13. The protrusion, the learned Vice-Chancellor answers, does not carry with it anything above it or anything below. The owner of the site remains the owner of everything else, that is the vertical column of air, in other words, the space above and below the protrusion or the projection overhanging the site.
14. Applying this principle to the facts of Basaveswara Swami v. Bellary Municipal Council (1912) 38 Mad. 6 the owner acquired by adverse possession title to the space covered by the projection and to that extent the street lost its character of a street, and similarly in The Chairman, Municipal Council, Srirangam v. Subba Pandithar (1912) 38 Mad. 456 the owner acquired title to the site on which the projection rested and that part of the site ceased to be a street.
15. In the earlier case, Basaveswara Swami v. Bellary Municipal Council (1912) 38 Mad. 6 , the learned Judges, Sundara Aiyar and Sadasiva Aiyar, JJ., decided in favour of the Municipality; and in the latter case, The Chairman, Municipal Council, Srirangam v. Subba Pandithar (1912) 38 Mad. 456 the learned Judges, Sadasiva Aiyar and Tyabji, JJ., decided against the Municipality. With all respect it seems to me that the decisions in the two cases are at variance with each other.
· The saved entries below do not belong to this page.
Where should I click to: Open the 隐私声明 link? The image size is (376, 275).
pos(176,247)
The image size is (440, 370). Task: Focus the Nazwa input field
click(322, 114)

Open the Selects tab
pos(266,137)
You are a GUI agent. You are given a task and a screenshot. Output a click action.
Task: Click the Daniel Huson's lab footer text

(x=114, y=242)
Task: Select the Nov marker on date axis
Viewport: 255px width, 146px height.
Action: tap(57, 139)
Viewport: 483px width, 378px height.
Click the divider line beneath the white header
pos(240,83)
16. But for my present purpose it is unnecessary to pursue this point. We are now governed by an altogether new Act and the words in the section in question leave no room for doubt. I therefore hold that the decision of the Bench of Magistrates on the second question is wrong.
17. The order of acquittal was however rightly passed and in the result the appeal fails.
18. I would like to add that it is extremely undesirable that cases of this description involving difficult questions of fact or of law should be directed to be tried by a Bench of Honorary Magistrates. They cannot ordinarily be expected to deal satisfactorily with the questions that are involved in such cases and I have had not a little amount of difficulty in understanding the judgment in the present case.